Top of Provided information

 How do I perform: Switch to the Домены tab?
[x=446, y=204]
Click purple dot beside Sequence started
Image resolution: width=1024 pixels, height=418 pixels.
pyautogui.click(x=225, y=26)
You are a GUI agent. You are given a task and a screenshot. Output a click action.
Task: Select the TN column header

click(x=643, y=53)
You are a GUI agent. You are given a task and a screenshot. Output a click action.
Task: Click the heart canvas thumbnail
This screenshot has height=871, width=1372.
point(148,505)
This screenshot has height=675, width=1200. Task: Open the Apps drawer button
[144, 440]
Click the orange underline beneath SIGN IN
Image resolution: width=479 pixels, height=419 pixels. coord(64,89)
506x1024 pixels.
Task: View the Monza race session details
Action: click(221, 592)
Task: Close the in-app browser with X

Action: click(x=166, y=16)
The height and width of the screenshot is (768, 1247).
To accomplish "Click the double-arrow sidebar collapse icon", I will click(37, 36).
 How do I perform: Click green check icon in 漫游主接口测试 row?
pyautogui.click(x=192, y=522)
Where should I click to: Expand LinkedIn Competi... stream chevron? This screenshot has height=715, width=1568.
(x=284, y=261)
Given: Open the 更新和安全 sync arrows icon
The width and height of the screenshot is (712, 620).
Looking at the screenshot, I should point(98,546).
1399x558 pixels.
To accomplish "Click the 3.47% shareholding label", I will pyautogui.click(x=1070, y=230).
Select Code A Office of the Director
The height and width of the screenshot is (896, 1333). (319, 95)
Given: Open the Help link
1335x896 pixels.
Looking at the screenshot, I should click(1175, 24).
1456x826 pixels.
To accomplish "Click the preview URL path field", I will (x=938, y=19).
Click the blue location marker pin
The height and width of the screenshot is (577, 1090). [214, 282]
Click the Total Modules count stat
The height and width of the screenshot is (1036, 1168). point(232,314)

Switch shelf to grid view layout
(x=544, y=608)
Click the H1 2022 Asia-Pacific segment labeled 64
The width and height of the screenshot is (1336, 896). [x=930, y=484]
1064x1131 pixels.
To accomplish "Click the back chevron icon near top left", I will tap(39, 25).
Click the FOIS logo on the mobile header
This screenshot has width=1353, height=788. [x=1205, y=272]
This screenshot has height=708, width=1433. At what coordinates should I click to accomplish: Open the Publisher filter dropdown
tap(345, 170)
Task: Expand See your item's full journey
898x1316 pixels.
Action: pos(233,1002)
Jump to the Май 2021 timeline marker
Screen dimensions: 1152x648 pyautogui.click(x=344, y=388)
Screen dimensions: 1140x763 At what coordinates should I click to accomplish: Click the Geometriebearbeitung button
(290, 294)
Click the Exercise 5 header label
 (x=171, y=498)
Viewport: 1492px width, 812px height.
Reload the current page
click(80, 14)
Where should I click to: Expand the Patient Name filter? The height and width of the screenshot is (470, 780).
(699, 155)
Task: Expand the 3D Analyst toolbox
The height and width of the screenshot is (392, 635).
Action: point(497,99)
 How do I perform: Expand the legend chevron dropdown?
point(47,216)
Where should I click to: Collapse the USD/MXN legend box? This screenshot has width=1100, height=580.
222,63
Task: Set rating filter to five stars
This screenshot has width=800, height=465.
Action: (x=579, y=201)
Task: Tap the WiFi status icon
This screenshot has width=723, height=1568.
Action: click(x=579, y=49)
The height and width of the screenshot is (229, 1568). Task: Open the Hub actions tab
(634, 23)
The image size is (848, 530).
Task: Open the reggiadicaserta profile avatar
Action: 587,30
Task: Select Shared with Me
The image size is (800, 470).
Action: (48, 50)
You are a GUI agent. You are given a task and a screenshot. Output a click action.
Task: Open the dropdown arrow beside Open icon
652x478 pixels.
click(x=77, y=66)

Bottom of Provided information

§ **What this task involves**
Begin with the line that contains "Jump to the Май 2021 timeline marker" and set down each line exactly until the records above end, including the final line.

§ **Result of this task**
Jump to the Май 2021 timeline marker
Screen dimensions: 1152x648 pyautogui.click(x=344, y=388)
Screen dimensions: 1140x763 At what coordinates should I click to accomplish: Click the Geometriebearbeitung button
(290, 294)
Click the Exercise 5 header label
 (x=171, y=498)
Viewport: 1492px width, 812px height.
Reload the current page
click(80, 14)
Where should I click to: Expand the Patient Name filter? The height and width of the screenshot is (470, 780).
(699, 155)
Task: Expand the 3D Analyst toolbox
The height and width of the screenshot is (392, 635).
Action: point(497,99)
 How do I perform: Expand the legend chevron dropdown?
point(47,216)
Where should I click to: Collapse the USD/MXN legend box? This screenshot has width=1100, height=580.
222,63
Task: Set rating filter to five stars
This screenshot has width=800, height=465.
Action: (x=579, y=201)
Task: Tap the WiFi status icon
This screenshot has width=723, height=1568.
Action: click(x=579, y=49)
The height and width of the screenshot is (229, 1568). Task: Open the Hub actions tab
(634, 23)
The image size is (848, 530).
Task: Open the reggiadicaserta profile avatar
Action: 587,30
Task: Select Shared with Me
The image size is (800, 470).
Action: (48, 50)
You are a GUI agent. You are given a task and a screenshot. Output a click action.
Task: Open the dropdown arrow beside Open icon
652x478 pixels.
click(x=77, y=66)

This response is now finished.